FlowlineProSS predicts pressure, temperature, and residence time for gas, oil, and water—critical for evaluating hydrate risk, especially when relying on kinetic inhibitors with time-limited effects. These results are then used together with data from the hydrate file to plot where hydrate formation can be expected.

The plot above shows how pressure and temperature affect hydrate formation. Additives like methanol or MEG shift the hydrate boundary, allowing safer operation at lower temperatures or higher pressures.
Electric or hot water heating is sometimes used, but for long lines, chemical injection is usually more practical.
Simulations often involve generating multiple PVT and hydrate tables for different inhibitor concentrations. Hydrate temperatures can be plotted against pressure, or vice versa.
Due to uncertainties in input data, sea temperature variation, and uneven inhibitor distribution, safety margins are essential.

The figure above shows a pressure profile along a flowline, alongside the hydrate formation pressures—calculated based on the temperature predicted by FlowlineProSS at each point along the line.
Near the inlet, the fluid is relatively hot, and hydrate formation would require pressures higher than those listed in the hydrate reference file. As a result, the first 22 km appears as a flat line.
Around 29 km into the flowline, the hydrate formation pressure drops below the actual pressure, indicating that hydrates would begin to form.

The next figure presents the same information from a different perspective: it plots the actual fluid temperature and the hydrate formation temperature (based on line pressure) along the flowline.
Due to the high inlet temperature, the plot scales to make the two lines almost overlap for most of the line. Zooming into specific regions—such as the one shown below—provides clearer insight.

Further discussion of hydrate prevention is available in Pipe Flow 2, Ref. [2].
Hydrate Plug Removal
Since hydrates tend to form at high pressure and low temperature, heating, pressure reduction or chemical injection should, in principle, solve the problem.

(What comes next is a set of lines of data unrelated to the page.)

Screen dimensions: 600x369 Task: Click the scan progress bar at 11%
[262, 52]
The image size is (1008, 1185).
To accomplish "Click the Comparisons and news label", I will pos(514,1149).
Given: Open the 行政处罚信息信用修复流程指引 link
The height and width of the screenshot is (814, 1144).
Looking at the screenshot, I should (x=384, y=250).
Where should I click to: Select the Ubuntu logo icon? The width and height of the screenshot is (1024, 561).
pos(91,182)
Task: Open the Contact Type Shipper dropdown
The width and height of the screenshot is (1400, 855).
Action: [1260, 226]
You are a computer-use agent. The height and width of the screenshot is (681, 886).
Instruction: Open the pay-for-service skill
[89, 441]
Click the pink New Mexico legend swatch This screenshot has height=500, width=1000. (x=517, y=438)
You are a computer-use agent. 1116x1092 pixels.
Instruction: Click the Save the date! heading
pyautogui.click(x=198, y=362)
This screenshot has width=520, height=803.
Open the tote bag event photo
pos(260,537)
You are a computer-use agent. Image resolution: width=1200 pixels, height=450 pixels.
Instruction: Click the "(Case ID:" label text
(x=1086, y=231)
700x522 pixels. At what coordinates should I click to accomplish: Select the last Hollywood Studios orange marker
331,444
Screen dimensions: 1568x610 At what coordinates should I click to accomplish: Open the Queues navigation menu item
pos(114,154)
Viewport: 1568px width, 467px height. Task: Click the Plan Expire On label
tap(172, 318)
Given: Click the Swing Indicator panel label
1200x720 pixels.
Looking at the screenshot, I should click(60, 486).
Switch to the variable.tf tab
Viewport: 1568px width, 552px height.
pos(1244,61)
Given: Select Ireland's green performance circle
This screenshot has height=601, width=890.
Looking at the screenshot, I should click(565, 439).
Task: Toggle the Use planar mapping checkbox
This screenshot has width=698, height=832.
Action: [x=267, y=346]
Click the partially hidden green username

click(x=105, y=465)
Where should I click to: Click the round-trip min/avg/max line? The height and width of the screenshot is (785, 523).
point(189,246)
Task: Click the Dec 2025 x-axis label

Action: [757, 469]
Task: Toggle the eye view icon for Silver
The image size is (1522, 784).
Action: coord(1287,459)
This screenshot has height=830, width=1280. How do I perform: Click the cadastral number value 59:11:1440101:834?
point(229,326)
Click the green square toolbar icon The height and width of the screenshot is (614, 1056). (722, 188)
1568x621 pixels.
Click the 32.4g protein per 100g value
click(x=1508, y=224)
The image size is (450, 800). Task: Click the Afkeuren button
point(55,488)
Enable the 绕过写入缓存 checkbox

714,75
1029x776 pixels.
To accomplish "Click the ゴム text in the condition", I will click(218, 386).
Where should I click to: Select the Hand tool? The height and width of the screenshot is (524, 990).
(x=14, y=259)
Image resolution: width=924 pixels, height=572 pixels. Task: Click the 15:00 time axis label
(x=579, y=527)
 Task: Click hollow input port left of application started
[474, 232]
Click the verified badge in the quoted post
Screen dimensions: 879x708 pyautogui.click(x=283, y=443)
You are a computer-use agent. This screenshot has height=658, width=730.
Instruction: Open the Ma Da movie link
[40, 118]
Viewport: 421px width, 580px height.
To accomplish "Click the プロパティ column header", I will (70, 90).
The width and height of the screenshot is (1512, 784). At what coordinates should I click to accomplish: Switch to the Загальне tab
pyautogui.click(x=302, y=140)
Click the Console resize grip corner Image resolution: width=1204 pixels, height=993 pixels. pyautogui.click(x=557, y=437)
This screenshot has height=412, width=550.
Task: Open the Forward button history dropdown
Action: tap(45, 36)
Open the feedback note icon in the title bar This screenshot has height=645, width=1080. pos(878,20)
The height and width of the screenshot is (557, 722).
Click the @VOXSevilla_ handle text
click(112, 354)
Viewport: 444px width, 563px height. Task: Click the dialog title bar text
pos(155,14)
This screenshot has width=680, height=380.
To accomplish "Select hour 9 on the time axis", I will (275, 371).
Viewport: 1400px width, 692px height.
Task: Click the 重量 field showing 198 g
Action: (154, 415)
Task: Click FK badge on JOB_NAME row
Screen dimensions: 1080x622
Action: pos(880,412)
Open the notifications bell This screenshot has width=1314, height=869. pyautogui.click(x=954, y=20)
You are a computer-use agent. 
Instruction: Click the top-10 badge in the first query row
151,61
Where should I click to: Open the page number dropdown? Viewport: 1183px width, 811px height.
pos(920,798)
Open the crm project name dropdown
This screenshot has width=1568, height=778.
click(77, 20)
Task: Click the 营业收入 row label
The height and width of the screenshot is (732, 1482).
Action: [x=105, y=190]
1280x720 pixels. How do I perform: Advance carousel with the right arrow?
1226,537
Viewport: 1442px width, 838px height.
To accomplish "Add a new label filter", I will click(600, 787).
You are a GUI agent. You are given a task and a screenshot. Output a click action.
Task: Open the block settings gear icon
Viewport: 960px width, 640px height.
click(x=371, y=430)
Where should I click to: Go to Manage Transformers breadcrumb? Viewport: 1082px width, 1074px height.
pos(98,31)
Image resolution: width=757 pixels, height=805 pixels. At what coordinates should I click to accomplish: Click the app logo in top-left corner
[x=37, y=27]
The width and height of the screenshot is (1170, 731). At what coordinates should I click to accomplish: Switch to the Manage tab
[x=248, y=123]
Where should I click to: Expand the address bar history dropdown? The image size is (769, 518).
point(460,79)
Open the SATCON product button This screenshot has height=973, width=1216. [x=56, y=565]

But all of those methods are usually difficult to apply in practice once the line is blocked by a hydrate plug:
- The blockage means it is too late to add more chemicals—they cannot be transported from the injection point to the plug.
- Adding additional heating requires electrical or other heating to have been installed from the start.
- Heating from the outside of the line is also very difficult. It would require locating the hydrate plug accurately and then somehow installing temporary heating around the line.
- Reducing the pressure is often the best option, but it requires pressure reduction on both sides of the plug.
- If the plug comes loose when the pressure is uneven, it may be propelled violently and cause severe damage.
- During the design phase, it is wise to consider how to reduce pressure on both sides if a hydrate plug ever forms.
Other Chemical Challenges
Depending on fluid composition, additional issues may arise, including:
- Waxes
- Asphaltenes
- Scales
- Corrosion
- Erosion
- Particle buildup
These topics are also covered in Pipe Flow 2, Ref. [2].
Pressure Surges & Cavitation
Pressure surges are mostly a concern in single-phase liquid systems. They are highly transient and described in detail in Pipe Flow 1.
Steady-state simulations are not suitable for modeling pressure surges, but they are rarely a concern in multiphase flowlines.
Cavitation occurs when pressure drops low enough to cause liquid boiling, followed by violent bubble collapse. This can erode components like chokes, but it’s not typically a problem in the flowlines themselves.